Description
Data Description: The Metropolitan Museum of Art presents over 5,000 years of art from around the world for everyone to experience and enjoy. The Museum lives in three iconic sites in New York City—The Met Fifth Avenue, The Met Breuer, and The Met Cloisters. Millions of people also take part in The Met experience online.
Since it was founded in 1870, The Met has always aspired to be more than a treasury of rare and beautiful objects. Every day, art comes alive in the Museum’s galleries and through its exhibitions and events, revealing both new ideas and unexpected connections across time and across cultures.

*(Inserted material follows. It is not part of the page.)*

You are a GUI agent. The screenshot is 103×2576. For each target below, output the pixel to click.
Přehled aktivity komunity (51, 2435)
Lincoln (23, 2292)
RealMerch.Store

The Metropolitan Museum of Art provides select datasets of information on more than 470,000 artworks in its Collection for unrestricted commercial and noncommercial use.
Critical Details and Instructions:
- Included with these directions should be a .csv file (MetObjects_Subset.csv) that consists of only a small subset of objects (~17.3k) in the museum. You should use this file as a basis for all instructions that follow.
- You must use either a .ipynb notebook with separate cells per problem or a .py file with separate functions per problem in your submission.
iii. For problems 1-5, you can manipulate the data-frames/dictionaries as you see fit and using whatever functions/libraries you want. However, it is critically important that your end results for each problem match the provided variable name (ex: the result of problem 1 is called df_init) so that they are accessible for grading.
- With the exception of problem 1 (which is trivial) you should include a few comments in your code that make it clear what your thought process and/or code does to address each problem.
- Load the .csv file into a pandas data-frame (DF) called df_init with appropriate rows and columns.
- Many columns of this data are missing entirely (i.e. no entries are present) or have a majority of missing values for each object entry. Use Python to determine which columns are missing for at least 50% of the provided objects and create a modified version of the data-frame from problem 1 without these columns called df_prob2.
Hint 1: remember that drop is a simple way to remove a column or columns.
Hint 2: You may want to look into the pandas member function isna. - Find the 10 most common values for “Object Name” for the data-frame from #3. Filter out any rows with objects not among these 10 most common ones and store the result (a data-frame with common objects only) into a data-frame named df_prob3.
- Most objects are associated with a country. Compute the percentage of objects from df_prob3 whose “Country” column value matches “United States”, “Mexico”, “Canada”, and “Other” (anything else, including NaN values). Store these results in a dictionary named dict_prob4, where each key is an entry (“United States”, “Mexico”, “Canada”, or “Other”) and the paired value is the corresponding percentage. Your percentages should add up to 100.
- Most of the objects in the dataset include a completion date (“Object End Date”). For this problem, you should create a dictionary dict_prob5 with ten keys corresponding to each of the decades in the 20th century (1900s, 1910s,…,1990s), with value pairs corresponding to the count (not percentage) of objects from df_prob3 completed in the corresponding decade. (For example, if 5 objects were completed in the 1990s, the dictionary would include {…‘1990s’: 5}).
- Provide plots (histograms/bar plots or line plots) for each of the dictionaries in problems 4 and 5, where each key is given on the x-axis, and the percentage or count is depicted on the y-axis.
You should upload your exam via the File Response dialogue through the Blackboard exam – but if you cannot do so, email it to me ASAP. Note that if you are submitting a .py file you are highly encouraged to include a README to explain what should be run to produce the required structures for problems 1-5 and graphs for problem 6.